● WHAT TO DO
Look through the entries below and extract exactly the lines from the one containing "You are a computer-use agent. Image" through the one containing "Instruction: Open the 679 issues alert tile", ends included.

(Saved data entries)
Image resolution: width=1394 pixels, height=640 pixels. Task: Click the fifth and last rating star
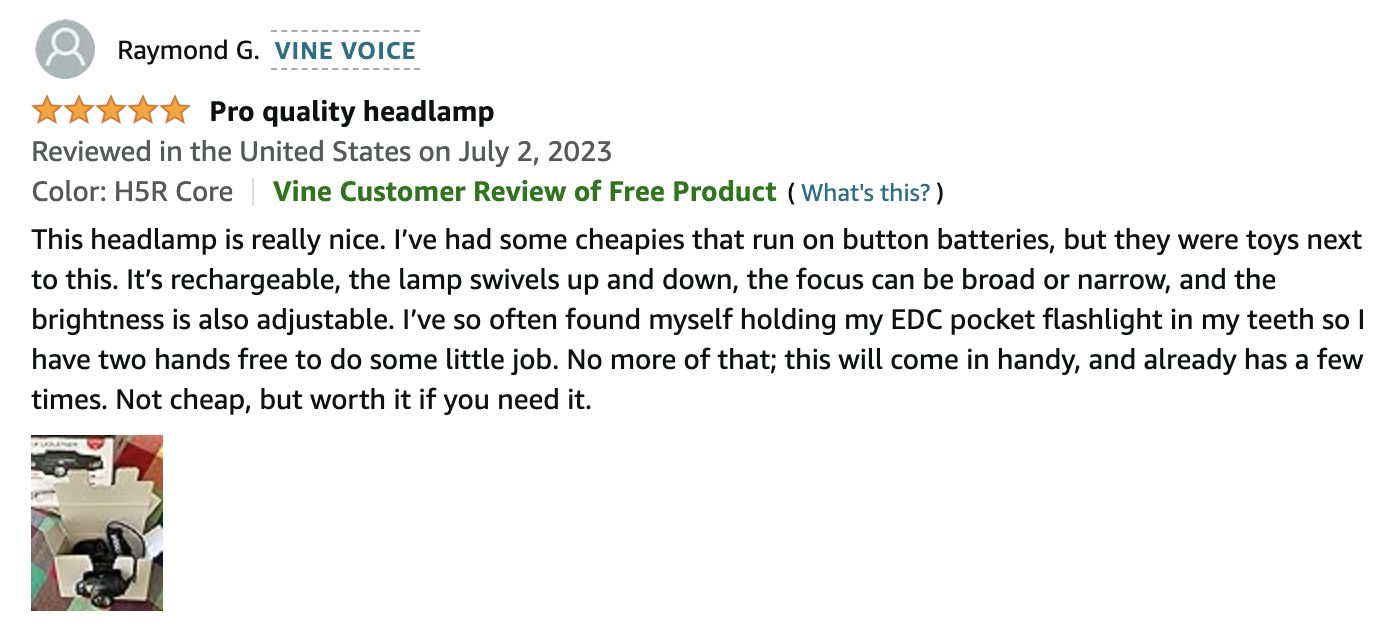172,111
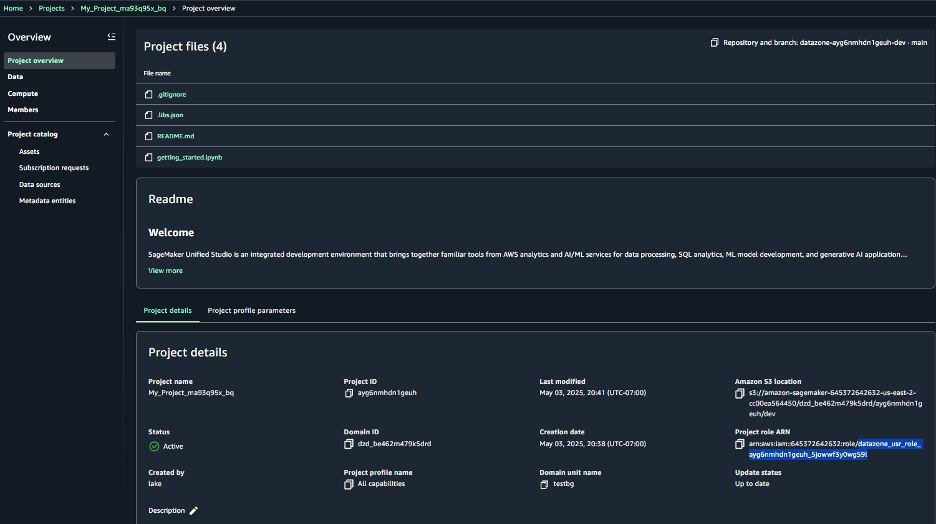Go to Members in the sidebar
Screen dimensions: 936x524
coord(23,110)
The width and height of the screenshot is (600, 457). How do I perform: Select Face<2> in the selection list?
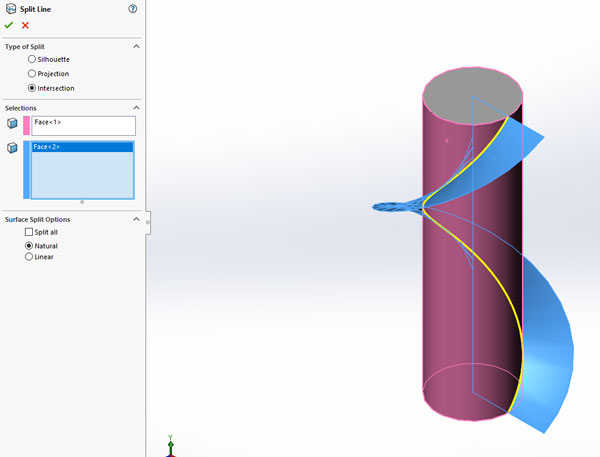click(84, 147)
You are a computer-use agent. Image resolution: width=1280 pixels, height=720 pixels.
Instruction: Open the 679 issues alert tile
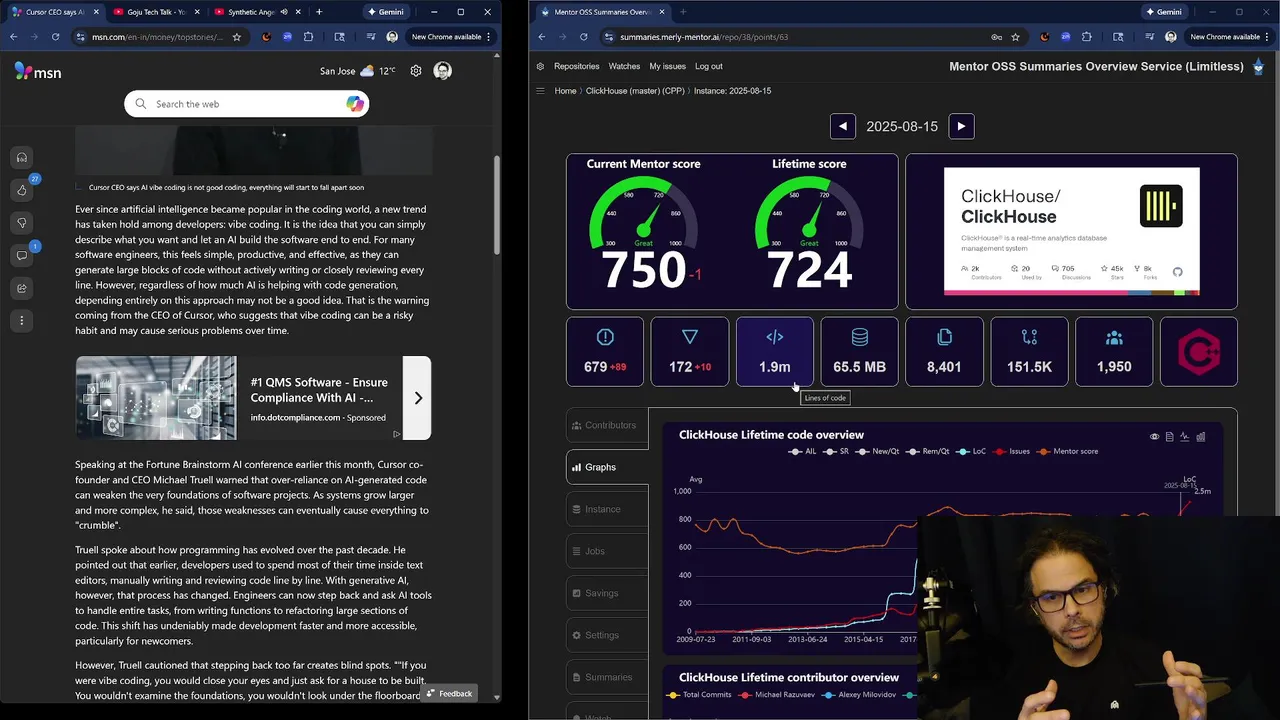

---

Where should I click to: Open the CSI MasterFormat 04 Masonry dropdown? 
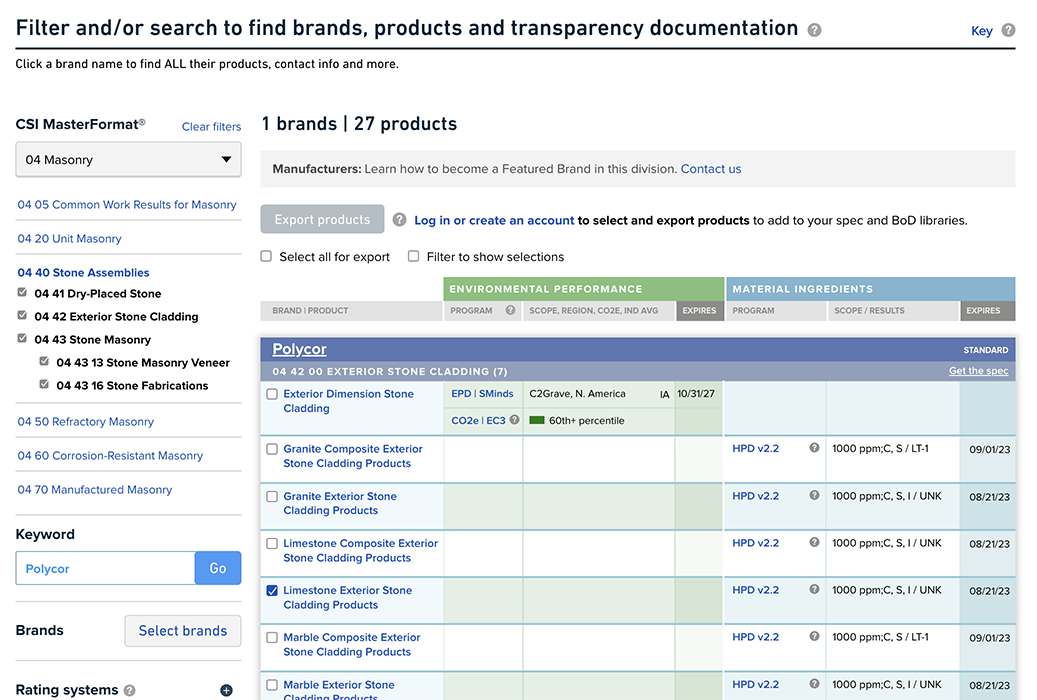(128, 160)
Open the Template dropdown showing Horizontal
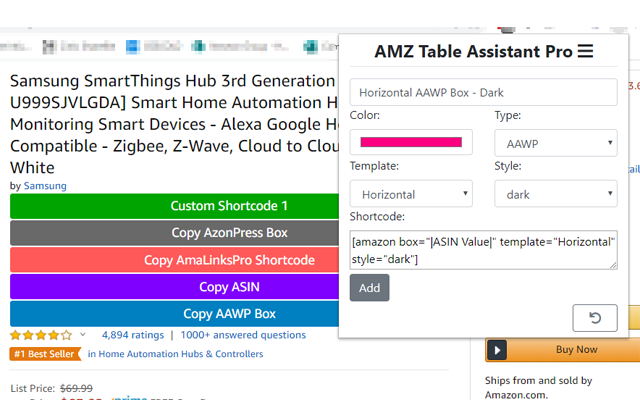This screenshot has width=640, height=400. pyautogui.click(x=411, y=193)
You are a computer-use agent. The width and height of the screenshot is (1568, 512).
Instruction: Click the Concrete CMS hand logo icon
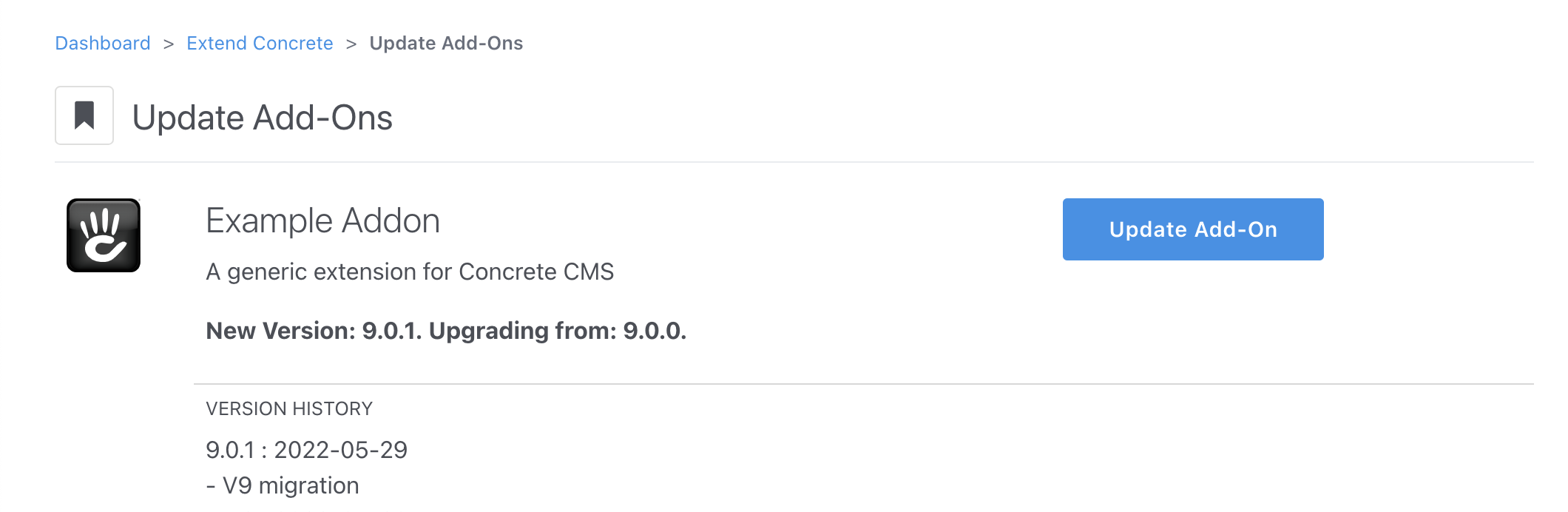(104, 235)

● EXERCISE RESPONSE
You are a computer-use agent. Image resolution: width=1280 pixels, height=720 pixels.
Instruction: Open the 679 issues alert tile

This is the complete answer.